Inflammasomes and autoimmunity

Abstract

The NOD-like receptor (NLR) family members are cytosolic sensors of microbial components and danger signals. A subset of NLRs control inflammasome assembly that results in caspase-1 activation and, in turn, IL-1β and IL-18 production. Excessive inflammasome activation can cause autoinflammatory disorders, including the hereditary periodic fevers. Autoinflammatory and autoimmune diseases form a disease spectrum of aberrant, immune-mediated inflammation against self, through innate and adaptive immunity. However, the role of inflammasomes in autoimmune disease is less clear than in autoinflammation, despite the numerous effects IL-1β and IL-18 can have on shaping adaptive immunity. We summarize the role of inflammasomes in autoimmune disorders, highlight the need for a better understanding of inflammasomes in these conditions and offer suggestions for future research directions.

Figure 1. Activation of the inflammasome

The various inflammasomes are activated by a wide spectrum of DAMPs and PAMPs. NLRP3 activation and inflammasome formation is depicted as an example. Once activated, the inflammasome-forming NLR undergoes a conformational change, allowing for NLR binding to ASC via the pyrin domains (PYD). ASC acts an adaptor protein, and binds to pro-caspase-1 through caspase recruitment domains (CARD). This large complex is termed the inflammasome and provides the platform for the autoactivation of caspase-1 by proteolytic cleavage. Active caspase-1 (p20/p10) then cleaves pro-forms of IL-1β and IL-18, allowing for their secretion and biological activity.
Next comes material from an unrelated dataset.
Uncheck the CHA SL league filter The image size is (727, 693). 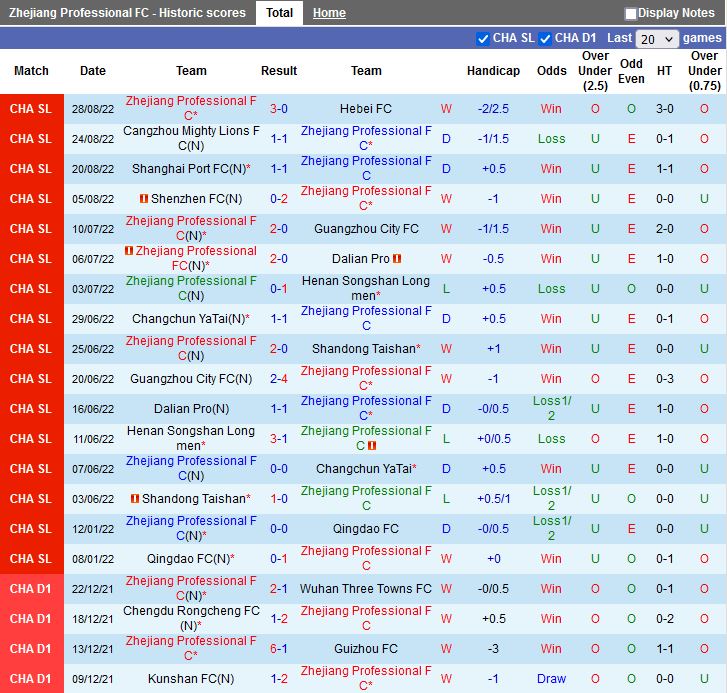click(484, 38)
Figure 2. The influence of inflammasome activation on adaptive immunity

Activation of the inflammasome results in the cleavage of proIL-1β and proIL-18 into their biologically active forms, IL-1β and IL-18, which can shape adaptive immune responses in a number of ways. IL-18, formerly known as IFNγ-inducing factor, enhances Th1 cell proliferation and production of IFNγ; IL-1β can enhance naïve T cell survival and proliferation, via upregulation of the IL-2 receptor. Additionally, a role for IL-1R signaling in Th17 cell differentiation and homeostasis has recently been reported. Humoral responses can also be enhanced by IL-1β, either directly via increased B cell proliferation or indirectly by upregulation of co-stimulatory molecules on T cells. Therefore, activation of the inflammasome can significantly affect an adaptive immune response through the cleavage of IL-18 and IL-1β.